Wellstone: We Remember
Posted at: 10/25/2012 6:44 PM
| Updated at: 10/25/2012 10:16 PM
By: Renee Passal
Dave Wellstone said it gets easier to speak about now. But ten years ago, was another story.
"It was a horrible thing. And people would ask how I could go on. And I was like yeah, this is a horrible thing. And I'm pissed off," he shared with us at our studios recently. "But now it's easier to see the bumper stickers and signs. And I've come to embrace the love that people still have for my family."
He's the eldest son of Paul and Sheila Wellstone. When that plane went down near Eveleth, on October 25, 2002, he lost his parents. He also lost his sister, Marcia. Three staffers and two pilots also perished that day.
Part of his healing process has included putting down his memories to paper. He's written a memoir called, "Becoming Wellstone." In it, he shares light hearted examples about what it was like to grow up in that family.
"Going to school board meetings, having him jump up, someone saying that's out of order. Then he'd say, what's out of order is what's going on here," he remembers with a chuckle.
"I wanted people to see how they parented, and feel like they could do the same thing."

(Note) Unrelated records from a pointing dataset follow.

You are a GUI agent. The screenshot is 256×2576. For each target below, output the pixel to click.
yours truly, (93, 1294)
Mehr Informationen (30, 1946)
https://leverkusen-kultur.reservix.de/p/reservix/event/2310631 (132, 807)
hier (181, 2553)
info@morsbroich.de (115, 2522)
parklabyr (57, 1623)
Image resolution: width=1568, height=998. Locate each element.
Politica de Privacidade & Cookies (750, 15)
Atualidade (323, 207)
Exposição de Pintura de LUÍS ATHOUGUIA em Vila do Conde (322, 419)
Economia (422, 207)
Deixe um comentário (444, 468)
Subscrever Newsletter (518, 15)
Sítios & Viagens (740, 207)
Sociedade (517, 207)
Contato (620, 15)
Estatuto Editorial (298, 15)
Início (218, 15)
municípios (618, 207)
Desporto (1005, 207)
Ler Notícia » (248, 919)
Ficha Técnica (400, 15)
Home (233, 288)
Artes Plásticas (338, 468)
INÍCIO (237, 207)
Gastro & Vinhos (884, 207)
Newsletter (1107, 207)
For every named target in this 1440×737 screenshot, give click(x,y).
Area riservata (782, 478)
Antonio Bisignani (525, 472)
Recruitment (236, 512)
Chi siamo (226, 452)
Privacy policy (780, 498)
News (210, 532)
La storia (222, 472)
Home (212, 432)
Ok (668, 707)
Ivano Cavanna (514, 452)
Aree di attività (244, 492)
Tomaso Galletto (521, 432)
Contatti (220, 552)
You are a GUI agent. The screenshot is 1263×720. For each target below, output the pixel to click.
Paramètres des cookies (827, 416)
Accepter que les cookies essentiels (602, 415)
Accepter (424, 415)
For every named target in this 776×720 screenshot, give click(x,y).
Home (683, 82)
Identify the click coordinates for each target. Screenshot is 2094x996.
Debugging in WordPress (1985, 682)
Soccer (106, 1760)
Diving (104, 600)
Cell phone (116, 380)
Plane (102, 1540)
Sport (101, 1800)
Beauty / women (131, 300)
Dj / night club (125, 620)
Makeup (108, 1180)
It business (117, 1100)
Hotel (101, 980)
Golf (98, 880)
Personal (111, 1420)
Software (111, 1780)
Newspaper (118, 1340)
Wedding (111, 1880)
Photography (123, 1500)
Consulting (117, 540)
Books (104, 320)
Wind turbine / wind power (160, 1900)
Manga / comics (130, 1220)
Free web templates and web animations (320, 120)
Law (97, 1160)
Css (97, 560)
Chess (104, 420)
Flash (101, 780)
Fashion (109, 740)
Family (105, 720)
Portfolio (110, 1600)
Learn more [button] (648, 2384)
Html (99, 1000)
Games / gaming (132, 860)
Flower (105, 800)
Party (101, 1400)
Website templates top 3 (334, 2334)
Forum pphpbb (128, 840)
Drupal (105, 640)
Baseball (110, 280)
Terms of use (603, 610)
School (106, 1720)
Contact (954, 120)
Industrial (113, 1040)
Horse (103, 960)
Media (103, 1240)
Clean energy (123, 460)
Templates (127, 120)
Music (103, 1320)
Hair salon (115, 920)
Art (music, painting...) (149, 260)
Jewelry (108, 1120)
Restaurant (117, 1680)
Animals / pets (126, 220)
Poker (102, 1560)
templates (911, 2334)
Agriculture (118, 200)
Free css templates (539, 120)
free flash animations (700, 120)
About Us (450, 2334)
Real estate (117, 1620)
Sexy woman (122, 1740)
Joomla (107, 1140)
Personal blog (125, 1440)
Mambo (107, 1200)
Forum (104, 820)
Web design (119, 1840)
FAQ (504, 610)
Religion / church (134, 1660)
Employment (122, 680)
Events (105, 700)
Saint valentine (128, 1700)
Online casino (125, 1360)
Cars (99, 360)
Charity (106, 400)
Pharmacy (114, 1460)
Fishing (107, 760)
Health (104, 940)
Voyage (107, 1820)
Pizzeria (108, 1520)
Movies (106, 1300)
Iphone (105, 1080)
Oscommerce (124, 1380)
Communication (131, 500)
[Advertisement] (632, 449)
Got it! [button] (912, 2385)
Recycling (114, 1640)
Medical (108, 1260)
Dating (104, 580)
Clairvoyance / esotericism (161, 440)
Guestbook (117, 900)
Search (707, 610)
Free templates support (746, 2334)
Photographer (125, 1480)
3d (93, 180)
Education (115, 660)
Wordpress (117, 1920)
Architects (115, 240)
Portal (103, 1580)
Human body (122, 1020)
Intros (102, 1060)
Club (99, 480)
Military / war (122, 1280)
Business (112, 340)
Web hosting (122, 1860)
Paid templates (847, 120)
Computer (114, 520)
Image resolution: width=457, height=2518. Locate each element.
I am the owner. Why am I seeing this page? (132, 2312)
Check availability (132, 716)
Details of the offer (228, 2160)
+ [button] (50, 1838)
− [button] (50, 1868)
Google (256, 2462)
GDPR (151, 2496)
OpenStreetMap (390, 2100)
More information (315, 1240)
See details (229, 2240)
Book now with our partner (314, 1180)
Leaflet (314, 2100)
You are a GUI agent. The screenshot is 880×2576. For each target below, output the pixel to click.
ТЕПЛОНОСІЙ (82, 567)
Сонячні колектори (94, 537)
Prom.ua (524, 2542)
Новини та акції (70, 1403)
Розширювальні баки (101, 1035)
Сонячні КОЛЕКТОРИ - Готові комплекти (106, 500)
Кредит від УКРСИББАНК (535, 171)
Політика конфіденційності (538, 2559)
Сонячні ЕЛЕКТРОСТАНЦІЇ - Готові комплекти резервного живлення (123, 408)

One of Senator Wellstone's great causes was mental health. And that has helped his son move on from the tragedy as well.
Last summer, he spoke at the dedication of the new mental health crisis unit in Eveleth, that bears his family's name. And now he's founded a new non-profit devoted to mental health.
He told us he thinks it's been the right thing to make the best of it, and try and find meaning.
And meaning is what Duluth Mayor Don Ness told he he's found as well. At the time of the crash, he was the campaign manager for Congressman Jim Oberstar. That day, he had to break the news to his fellow campaign co-workers, including, his future wife.
"It was the first time I hugged Laura. It was in support, just to get through this together," he recalls.
He told us he's had an internal struggle about how one of the worst days of his life, lead to the most precious gift of love.
"I'm convinced had that not happened, Laura and I would not have become a couple."
They are married and have three children. And Ness is the leader of the city he loves so much.
He has come to terms with that internal struggle because of what he says the Wellstones stood for and did with their lives. "Paul and Sheila were such special people. They brought out the best in people. And inspired beautiful, creative thing, because of who they were."
So many local leaders like Ness keep the Wellstones in their hearts. And even those close to the White House, remember.
Dr. Jill Biden, wife of Vice President Joe Biden, mentioned the Wellstones last week when she stopped in Duluth. She called them, dear friends.
"Paul and Sheila, you know, were so involved in the political process. Really you are their legacy, because you are involved as well," she told the crowd at the Labor Temple in Duluth.
And the legacy is all of the people who still live the life of helping others. They carry on, which carries on the mission made so clear to them, by one man, one woman, and their ideals.
"Moving ahead, and do good stuff. Doing good deeds. That's what I think makes my folks smile," Dave Wellstone said.
Senator Wellstone had been campaigning for his third term in office, at the time of the crash.